[Dataset entries]
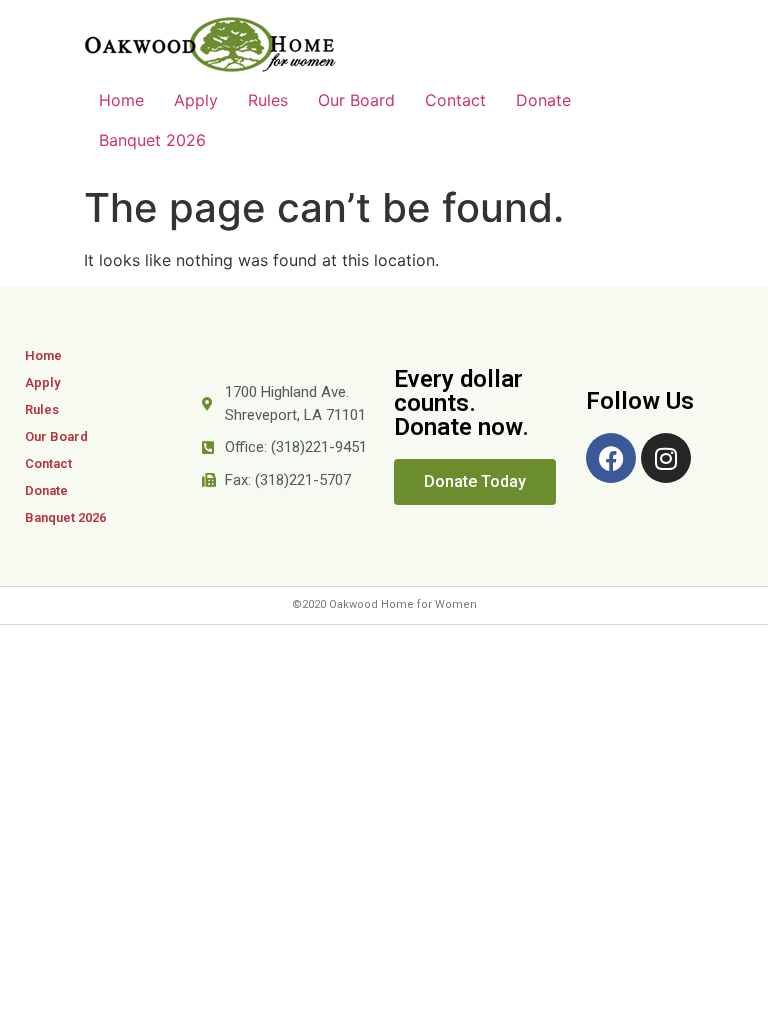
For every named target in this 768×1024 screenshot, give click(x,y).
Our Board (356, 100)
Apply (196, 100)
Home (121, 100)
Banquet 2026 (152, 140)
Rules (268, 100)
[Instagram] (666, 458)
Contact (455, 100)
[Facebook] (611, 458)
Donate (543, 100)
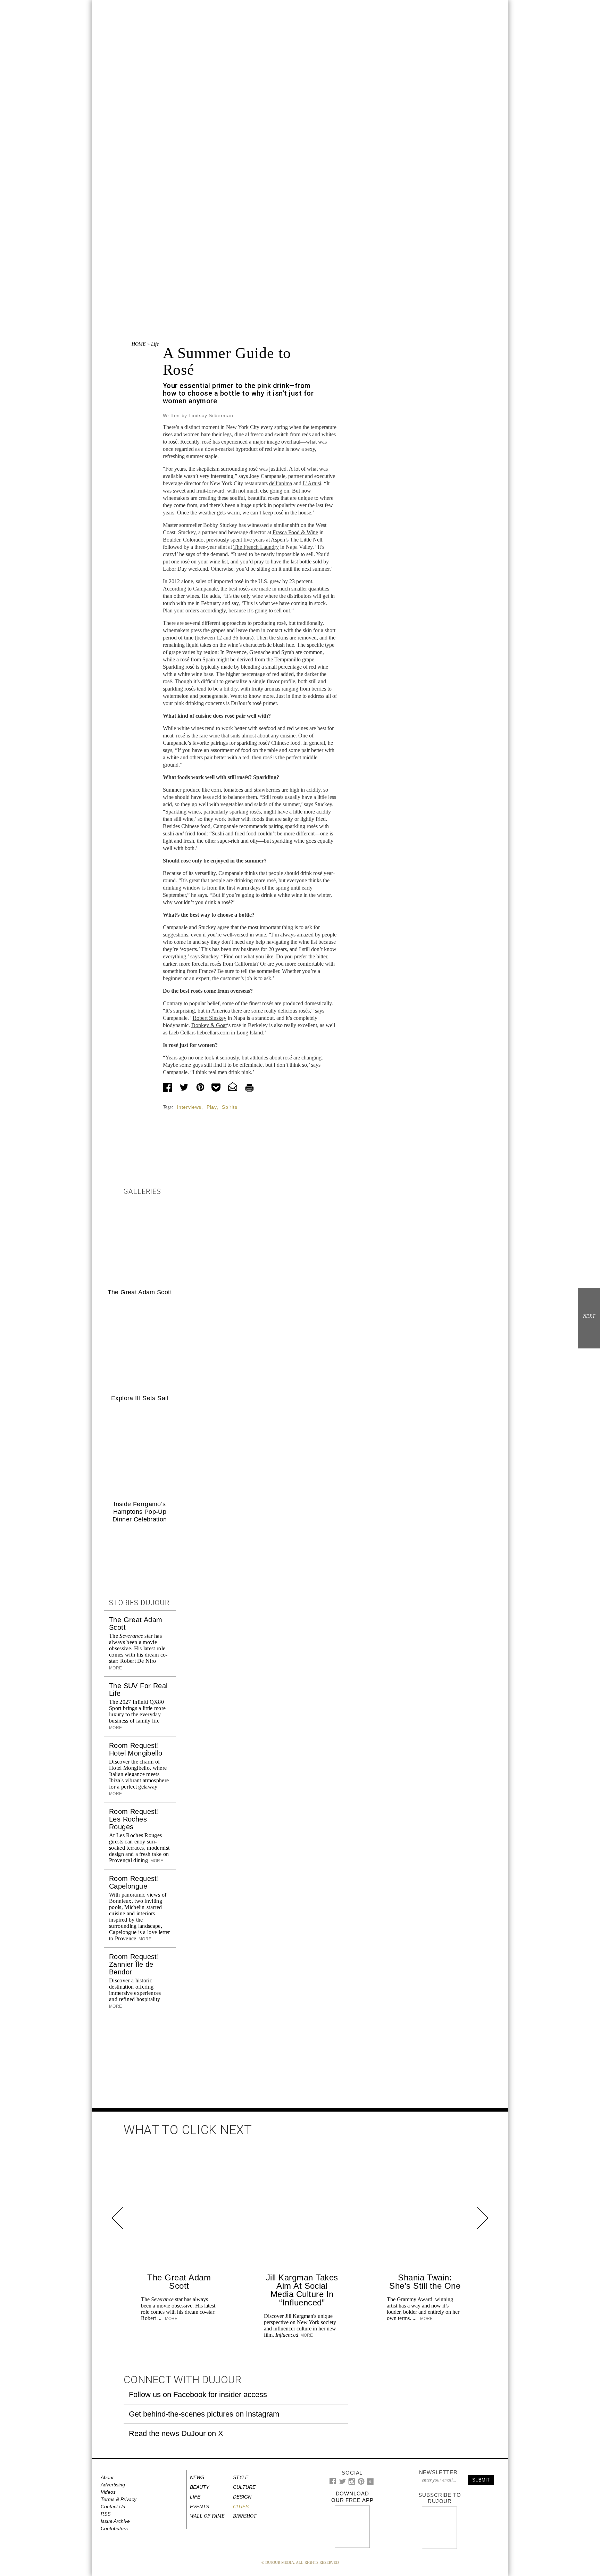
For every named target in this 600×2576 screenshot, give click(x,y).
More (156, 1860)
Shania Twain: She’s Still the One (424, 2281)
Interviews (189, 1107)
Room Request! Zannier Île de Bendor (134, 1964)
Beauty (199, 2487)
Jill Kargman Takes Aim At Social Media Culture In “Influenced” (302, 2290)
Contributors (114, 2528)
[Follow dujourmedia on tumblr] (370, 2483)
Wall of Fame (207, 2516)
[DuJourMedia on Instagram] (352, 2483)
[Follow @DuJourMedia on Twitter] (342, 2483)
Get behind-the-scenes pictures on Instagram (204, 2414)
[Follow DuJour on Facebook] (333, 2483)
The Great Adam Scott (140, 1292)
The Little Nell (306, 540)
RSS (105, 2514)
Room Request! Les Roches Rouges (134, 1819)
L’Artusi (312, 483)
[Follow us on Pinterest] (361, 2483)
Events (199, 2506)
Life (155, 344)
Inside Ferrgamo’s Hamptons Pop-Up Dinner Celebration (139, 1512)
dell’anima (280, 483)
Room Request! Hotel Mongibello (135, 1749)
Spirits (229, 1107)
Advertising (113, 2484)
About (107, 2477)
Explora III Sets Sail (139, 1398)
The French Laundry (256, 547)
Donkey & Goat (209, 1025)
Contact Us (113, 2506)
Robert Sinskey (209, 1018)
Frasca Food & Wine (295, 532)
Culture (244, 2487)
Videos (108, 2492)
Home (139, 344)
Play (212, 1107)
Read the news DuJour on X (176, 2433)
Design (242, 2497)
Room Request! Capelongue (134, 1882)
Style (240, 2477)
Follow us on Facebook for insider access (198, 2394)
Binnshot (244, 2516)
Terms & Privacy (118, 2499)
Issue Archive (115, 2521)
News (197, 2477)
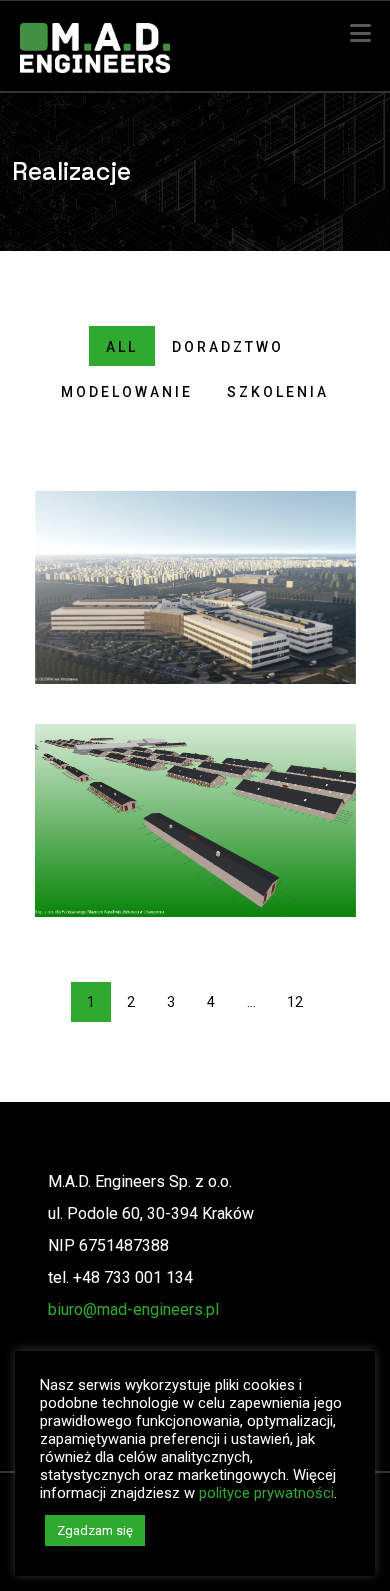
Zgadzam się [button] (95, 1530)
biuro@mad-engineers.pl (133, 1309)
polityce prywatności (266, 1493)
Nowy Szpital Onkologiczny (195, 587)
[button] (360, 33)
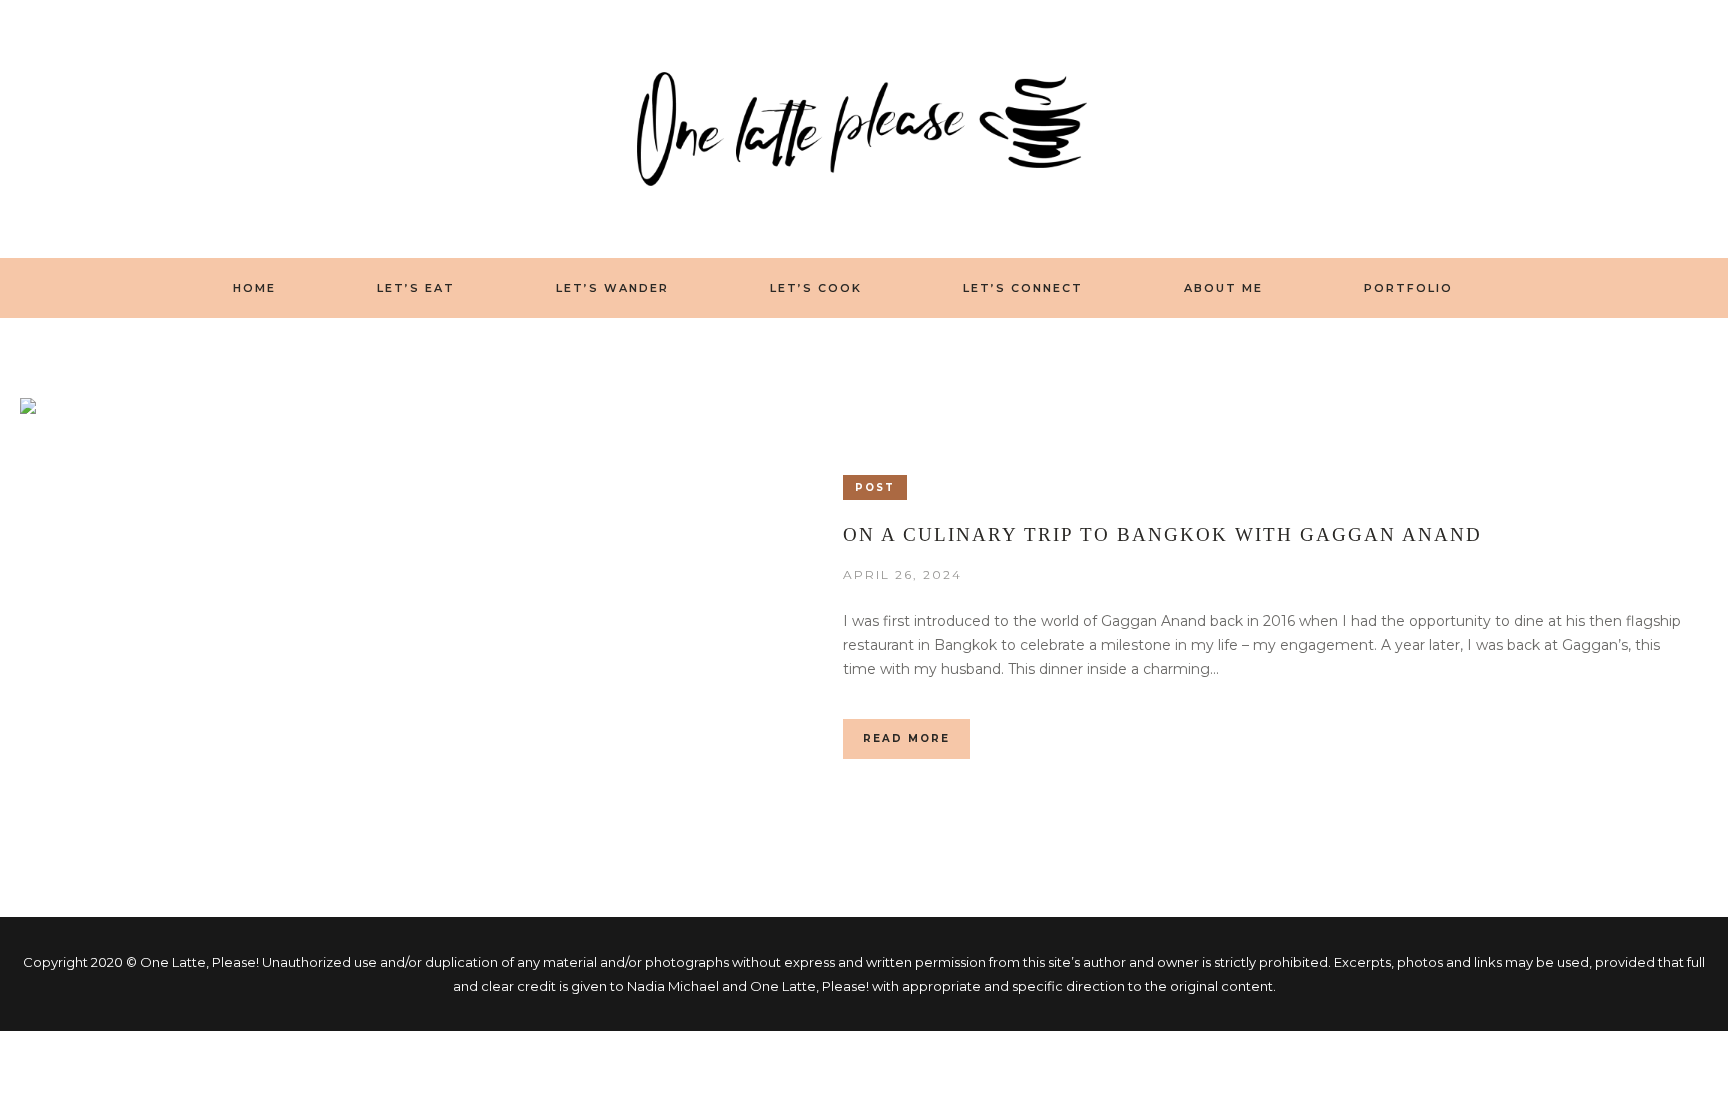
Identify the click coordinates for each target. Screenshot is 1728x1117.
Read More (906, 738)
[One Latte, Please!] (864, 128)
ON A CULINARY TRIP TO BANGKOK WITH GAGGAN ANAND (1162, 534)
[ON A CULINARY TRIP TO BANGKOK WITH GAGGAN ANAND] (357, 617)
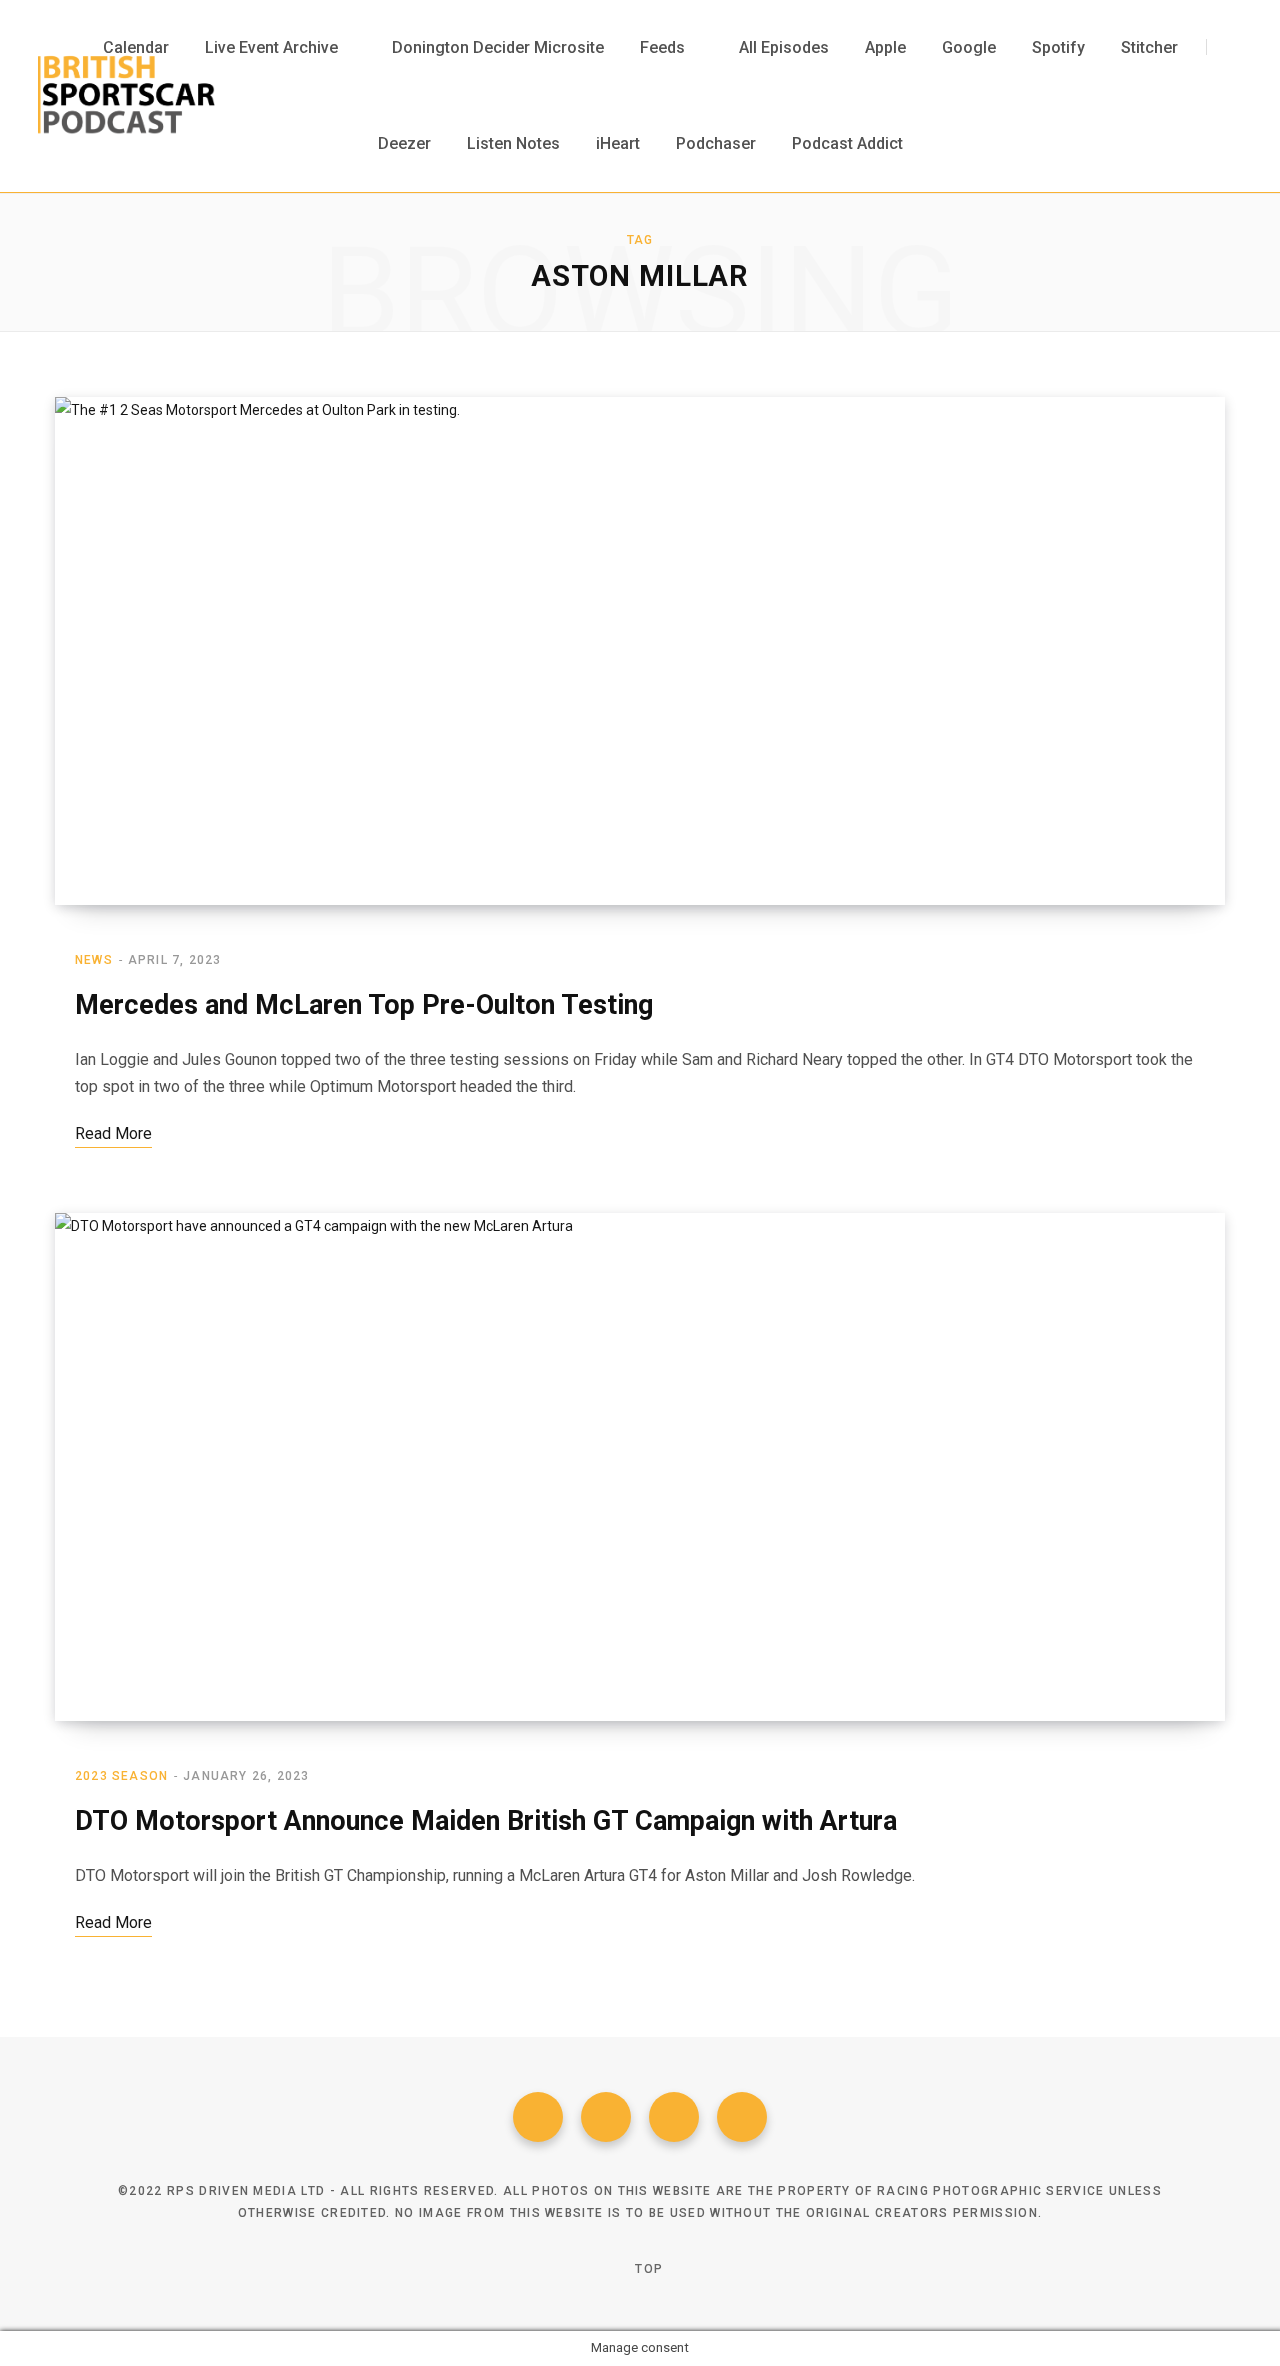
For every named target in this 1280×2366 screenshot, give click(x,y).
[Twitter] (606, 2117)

*What is required*. Give the lines of the entries above exactly as they appear, leaving out each picture.

*Solution to this problem*.
For every named target in this 768×1024 screenshot, give click(x,y).
Our Board (356, 100)
Apply (196, 100)
Home (121, 100)
Banquet 2026 (152, 140)
Rules (268, 100)
[Instagram] (666, 458)
Contact (455, 100)
[Facebook] (611, 458)
Donate (543, 100)
For every named target in this 600×2576 screenshot, give click(x,y).
More (156, 1860)
Shania Twain: She’s Still the One (424, 2281)
Interviews (189, 1107)
Room Request! Zannier Île de Bendor (134, 1964)
Beauty (199, 2487)
Jill Kargman Takes Aim At Social Media Culture In “Influenced” (302, 2290)
Contributors (114, 2528)
[Follow dujourmedia on tumblr] (370, 2483)
Wall of Fame (207, 2516)
[DuJourMedia on Instagram] (352, 2483)
[Follow @DuJourMedia on Twitter] (342, 2483)
Get behind-the-scenes pictures on Instagram (204, 2414)
[Follow DuJour on Facebook] (333, 2483)
The Great Adam Scott (140, 1292)
The Little Nell (306, 540)
RSS (105, 2514)
Room Request! Les Roches Rouges (134, 1819)
L’Artusi (312, 483)
[Follow us on Pinterest] (361, 2483)
Events (199, 2506)
Life (155, 344)
Inside Ferrgamo’s Hamptons Pop-Up Dinner Celebration (139, 1512)
dell’anima (280, 483)
Room Request! Hotel Mongibello (135, 1749)
Spirits (229, 1107)
Advertising (113, 2484)
About (107, 2477)
Explora III Sets Sail (139, 1398)
The French Laundry (256, 547)
Donkey & Goat (209, 1025)
Contact Us (113, 2506)
Robert Sinskey (209, 1018)
Frasca Food & Wine (295, 532)
Culture (244, 2487)
Videos (108, 2492)
Home (139, 344)
Play (212, 1107)
Read the news DuJour on X (176, 2433)
Design (242, 2497)
Room Request! Capelongue (134, 1882)
Style (240, 2477)
Follow us on Facebook for insider access (198, 2394)
Binnshot (244, 2516)
Terms & Privacy (118, 2499)
Issue Archive (115, 2521)
News (197, 2477)
Zgadzam się [button] (95, 1530)
biuro@mad-engineers.pl (133, 1309)
polityce prywatności (266, 1493)
Nowy Szpital Onkologiczny (195, 587)
[button] (360, 33)
Identify the click coordinates for each target. Screenshot is 1728x1117.
Read More (906, 738)
[One Latte, Please!] (864, 128)
ON A CULINARY TRIP TO BANGKOK WITH GAGGAN ANAND (1162, 534)
[ON A CULINARY TRIP TO BANGKOK WITH GAGGAN ANAND] (357, 617)
For every named target in this 1280×2366 screenshot, give click(x,y).
[Twitter] (606, 2117)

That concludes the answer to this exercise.